BEGIN The data
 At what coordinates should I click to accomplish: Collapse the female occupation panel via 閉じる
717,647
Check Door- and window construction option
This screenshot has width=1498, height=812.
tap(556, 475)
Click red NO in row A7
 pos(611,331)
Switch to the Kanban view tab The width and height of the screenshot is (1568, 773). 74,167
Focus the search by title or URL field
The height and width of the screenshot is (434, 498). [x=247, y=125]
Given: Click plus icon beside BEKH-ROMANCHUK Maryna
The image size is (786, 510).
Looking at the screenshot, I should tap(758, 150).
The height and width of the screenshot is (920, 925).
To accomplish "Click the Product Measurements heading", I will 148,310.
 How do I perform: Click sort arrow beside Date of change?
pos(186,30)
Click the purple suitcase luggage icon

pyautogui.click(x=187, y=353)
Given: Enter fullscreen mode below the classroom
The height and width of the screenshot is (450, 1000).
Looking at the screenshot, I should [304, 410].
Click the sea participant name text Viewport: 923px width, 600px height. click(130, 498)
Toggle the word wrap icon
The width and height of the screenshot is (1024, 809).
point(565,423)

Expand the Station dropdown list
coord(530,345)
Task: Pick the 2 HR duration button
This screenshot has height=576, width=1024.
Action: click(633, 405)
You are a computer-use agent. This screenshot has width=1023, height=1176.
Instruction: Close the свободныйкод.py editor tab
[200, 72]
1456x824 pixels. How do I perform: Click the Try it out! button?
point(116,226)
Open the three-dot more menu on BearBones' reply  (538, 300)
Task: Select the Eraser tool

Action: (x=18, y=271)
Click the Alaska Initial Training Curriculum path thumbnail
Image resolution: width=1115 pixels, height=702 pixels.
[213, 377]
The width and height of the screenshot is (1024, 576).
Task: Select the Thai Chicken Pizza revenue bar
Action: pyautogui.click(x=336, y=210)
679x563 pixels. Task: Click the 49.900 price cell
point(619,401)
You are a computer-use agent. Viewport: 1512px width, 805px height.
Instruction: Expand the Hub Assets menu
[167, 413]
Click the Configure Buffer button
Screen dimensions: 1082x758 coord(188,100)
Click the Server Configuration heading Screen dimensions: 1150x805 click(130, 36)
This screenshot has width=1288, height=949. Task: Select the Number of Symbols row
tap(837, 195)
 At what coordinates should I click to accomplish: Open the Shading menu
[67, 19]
END The data
# Work instruction:
Each record must be duplicated exactly, with none missing.

# Answer to this problem:
 At what coordinates should I click to accomplish: Collapse the female occupation panel via 閉じる
717,647
Check Door- and window construction option
This screenshot has width=1498, height=812.
tap(556, 475)
Click red NO in row A7
 pos(611,331)
Switch to the Kanban view tab The width and height of the screenshot is (1568, 773). 74,167
Focus the search by title or URL field
The height and width of the screenshot is (434, 498). [x=247, y=125]
Given: Click plus icon beside BEKH-ROMANCHUK Maryna
The image size is (786, 510).
Looking at the screenshot, I should tap(758, 150).
The height and width of the screenshot is (920, 925).
To accomplish "Click the Product Measurements heading", I will 148,310.
 How do I perform: Click sort arrow beside Date of change?
pos(186,30)
Click the purple suitcase luggage icon

pyautogui.click(x=187, y=353)
Given: Enter fullscreen mode below the classroom
The height and width of the screenshot is (450, 1000).
Looking at the screenshot, I should [304, 410].
Click the sea participant name text Viewport: 923px width, 600px height. click(130, 498)
Toggle the word wrap icon
The width and height of the screenshot is (1024, 809).
point(565,423)

Expand the Station dropdown list
coord(530,345)
Task: Pick the 2 HR duration button
This screenshot has height=576, width=1024.
Action: click(633, 405)
You are a computer-use agent. This screenshot has width=1023, height=1176.
Instruction: Close the свободныйкод.py editor tab
[200, 72]
1456x824 pixels. How do I perform: Click the Try it out! button?
point(116,226)
Open the three-dot more menu on BearBones' reply  (538, 300)
Task: Select the Eraser tool

Action: (x=18, y=271)
Click the Alaska Initial Training Curriculum path thumbnail
Image resolution: width=1115 pixels, height=702 pixels.
[213, 377]
The width and height of the screenshot is (1024, 576).
Task: Select the Thai Chicken Pizza revenue bar
Action: pyautogui.click(x=336, y=210)
679x563 pixels. Task: Click the 49.900 price cell
point(619,401)
You are a computer-use agent. Viewport: 1512px width, 805px height.
Instruction: Expand the Hub Assets menu
[167, 413]
Click the Configure Buffer button
Screen dimensions: 1082x758 coord(188,100)
Click the Server Configuration heading Screen dimensions: 1150x805 click(130, 36)
This screenshot has width=1288, height=949. Task: Select the Number of Symbols row
tap(837, 195)
 At what coordinates should I click to accomplish: Open the Shading menu
[67, 19]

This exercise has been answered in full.